Passage shown:
'''
AuthorLindsay Ward-Kavanagh
Date

February 27, 2017

T cells (pseudo colored pink) interacting with dendritic cells (pseudo colored green)

One of the most promising new approaches to treating cancer is immunotherapy—redirecting the immune system to detect and destroy tumor cells. That’s the topic of this year’s President’s Lecture by Andrew Weinberg, PhD, chief of the Laboratory of Basic Immunology at Providence Portland Medical Center, on 28 February 2017.

His research is related to the work of scientists at Sanford Burnham Prebys Medical Discovery Institute (SBP) working to harness the power of killer T cells that can recognize and eliminate cancerous cells.

The laboratory of Linda Bradley, PhD, professor at SBP, recently published a paper identifying PSGL-1, a protein that limits T cell responses to viruses, as a new target for checkpoint inhibition, an approach akin to taking the “brakes” off the immune system. They showed that T cells in mice that could not make PSGL-1 delayed tumor growth, suggesting that blocking PSGL-1’s function would help T cells fight tumors.  

Conversely, Carl Ware, PhD, professor and director of the Infectious and Inflammatory Diseases Center, is developing an immunotherapy strategy that’s the equivalent of “hitting the gas” to expand anti-tumor responses. Their project exploits the protein LIGHT, which turns on multiple pathways required for strong T cell responses. Ware’s current goal is to create an optimized mutant form of LIGHT with the strongest ability to drive anti-tumor immunity.

Weinberg uses a similar “hitting the gas” approach to immunotherapy, targeting the T cell co-stimulator OX40 with a drug now in clinical trials.
'''
Exercises to complete:
• A. List every person the immunotherapy article names with the title PhD.
• B. Continue the article on cancer immunotherapy research from its final sentence.
The records have no connection to the article on cancer immunotherapy.

Source material:
'''
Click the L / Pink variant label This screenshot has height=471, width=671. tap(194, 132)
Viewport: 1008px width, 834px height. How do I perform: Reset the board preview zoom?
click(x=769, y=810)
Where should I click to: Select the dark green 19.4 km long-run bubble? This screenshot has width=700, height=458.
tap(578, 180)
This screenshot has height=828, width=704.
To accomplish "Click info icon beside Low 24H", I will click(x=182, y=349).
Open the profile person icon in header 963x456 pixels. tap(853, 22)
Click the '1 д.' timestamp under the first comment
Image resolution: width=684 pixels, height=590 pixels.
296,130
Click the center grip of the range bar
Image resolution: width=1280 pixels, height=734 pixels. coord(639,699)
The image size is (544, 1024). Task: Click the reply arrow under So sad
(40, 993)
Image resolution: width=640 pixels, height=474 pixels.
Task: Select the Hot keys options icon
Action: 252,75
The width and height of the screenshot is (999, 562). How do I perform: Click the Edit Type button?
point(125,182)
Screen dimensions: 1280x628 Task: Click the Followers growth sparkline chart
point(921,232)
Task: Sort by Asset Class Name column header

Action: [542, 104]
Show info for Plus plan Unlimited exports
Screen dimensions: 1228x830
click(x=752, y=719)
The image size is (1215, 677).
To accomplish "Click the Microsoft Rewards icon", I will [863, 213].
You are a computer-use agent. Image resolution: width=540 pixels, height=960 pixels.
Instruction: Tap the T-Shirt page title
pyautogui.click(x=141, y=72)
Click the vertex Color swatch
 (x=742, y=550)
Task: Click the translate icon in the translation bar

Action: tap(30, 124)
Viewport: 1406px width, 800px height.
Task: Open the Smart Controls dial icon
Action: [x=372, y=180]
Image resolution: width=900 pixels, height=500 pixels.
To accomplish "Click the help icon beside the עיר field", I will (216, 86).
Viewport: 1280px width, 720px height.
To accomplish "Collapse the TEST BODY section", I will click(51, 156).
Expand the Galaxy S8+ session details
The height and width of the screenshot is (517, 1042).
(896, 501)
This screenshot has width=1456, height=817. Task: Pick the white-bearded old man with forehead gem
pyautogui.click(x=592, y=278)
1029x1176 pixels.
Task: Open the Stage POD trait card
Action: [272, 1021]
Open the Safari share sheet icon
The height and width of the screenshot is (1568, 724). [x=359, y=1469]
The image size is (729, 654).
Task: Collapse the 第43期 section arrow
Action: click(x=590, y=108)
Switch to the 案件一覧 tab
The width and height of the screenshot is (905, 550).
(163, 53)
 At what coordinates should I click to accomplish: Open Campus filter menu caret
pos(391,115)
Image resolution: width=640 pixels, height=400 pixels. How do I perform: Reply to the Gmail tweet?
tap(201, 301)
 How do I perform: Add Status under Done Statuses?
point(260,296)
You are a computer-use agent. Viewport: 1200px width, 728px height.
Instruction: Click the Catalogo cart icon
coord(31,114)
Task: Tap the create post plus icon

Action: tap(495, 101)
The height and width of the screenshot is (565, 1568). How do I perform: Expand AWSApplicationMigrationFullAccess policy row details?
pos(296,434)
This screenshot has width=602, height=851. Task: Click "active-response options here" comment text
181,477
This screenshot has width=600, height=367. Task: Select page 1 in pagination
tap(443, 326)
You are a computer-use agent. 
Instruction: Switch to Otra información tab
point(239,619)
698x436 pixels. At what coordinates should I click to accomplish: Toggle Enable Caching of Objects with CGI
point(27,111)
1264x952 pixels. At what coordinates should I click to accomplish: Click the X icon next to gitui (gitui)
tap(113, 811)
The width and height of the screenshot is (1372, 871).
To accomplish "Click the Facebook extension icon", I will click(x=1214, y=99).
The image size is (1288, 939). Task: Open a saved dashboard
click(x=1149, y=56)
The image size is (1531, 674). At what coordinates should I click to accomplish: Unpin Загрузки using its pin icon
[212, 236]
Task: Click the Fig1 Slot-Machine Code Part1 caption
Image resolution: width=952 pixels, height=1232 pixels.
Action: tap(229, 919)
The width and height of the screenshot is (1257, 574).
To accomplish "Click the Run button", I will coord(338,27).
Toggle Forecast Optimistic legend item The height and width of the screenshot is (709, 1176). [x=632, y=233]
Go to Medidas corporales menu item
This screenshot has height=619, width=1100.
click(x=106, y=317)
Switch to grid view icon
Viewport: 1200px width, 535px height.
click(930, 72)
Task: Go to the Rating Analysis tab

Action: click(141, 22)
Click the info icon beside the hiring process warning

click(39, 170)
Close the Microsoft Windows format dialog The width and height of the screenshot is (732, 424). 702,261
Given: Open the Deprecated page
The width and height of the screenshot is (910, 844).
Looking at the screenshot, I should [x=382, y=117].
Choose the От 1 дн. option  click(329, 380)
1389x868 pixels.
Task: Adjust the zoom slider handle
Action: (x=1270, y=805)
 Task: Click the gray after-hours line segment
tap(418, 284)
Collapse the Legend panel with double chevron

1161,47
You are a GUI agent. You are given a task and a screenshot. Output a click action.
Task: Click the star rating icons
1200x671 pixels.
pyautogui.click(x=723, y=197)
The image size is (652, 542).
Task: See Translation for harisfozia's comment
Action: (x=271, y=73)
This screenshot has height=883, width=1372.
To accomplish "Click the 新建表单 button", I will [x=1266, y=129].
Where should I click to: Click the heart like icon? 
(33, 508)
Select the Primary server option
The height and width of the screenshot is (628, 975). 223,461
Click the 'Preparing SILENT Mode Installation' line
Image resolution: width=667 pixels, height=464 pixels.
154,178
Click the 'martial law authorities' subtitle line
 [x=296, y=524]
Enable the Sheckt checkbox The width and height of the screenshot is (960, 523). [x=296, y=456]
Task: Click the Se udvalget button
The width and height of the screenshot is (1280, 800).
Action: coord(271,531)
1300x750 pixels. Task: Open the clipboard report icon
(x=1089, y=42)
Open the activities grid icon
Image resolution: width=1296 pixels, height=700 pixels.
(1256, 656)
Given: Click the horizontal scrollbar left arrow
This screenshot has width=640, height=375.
'''
Exercise responses:
• A. Andrew Weinberg, Linda Bradley, Carl Ware

• B.
“Immunotherapy drugs currently approved to treat cancer block the negative signals that minimize T cell activity,” explains Ware. “Weinberg’s  work is different because the drug, called an OX40 agonist, boosts positive signals to T cells. His work has really led to this new approach of targeting immune molecules to enhance T cell function.”

Weinberg’s pioneering research revealed how OX40 identifies functional T cells in cancer and autoimmune disease patients. He confirmed the anti-tumor potential of OX40 in mice when antibodies that stimulated OX40 activity expanded the T cell population within tumors, and drove tumor regression. The identification of this anti-tumor potential ultimately led to the creation of the company AgonOx, which has commercially developed OX40 agonists in collaboration with AstraZeneca.

As clinical trials with OX40 agonists continue, Weinberg still recognizes the value of basic research. He says, “Understanding immunology in its most basic form can help us understand the principles and mechanisms involved with how these drugs work. If we understand how they work we can make them better, or choose combinations that will improve their efficacy.”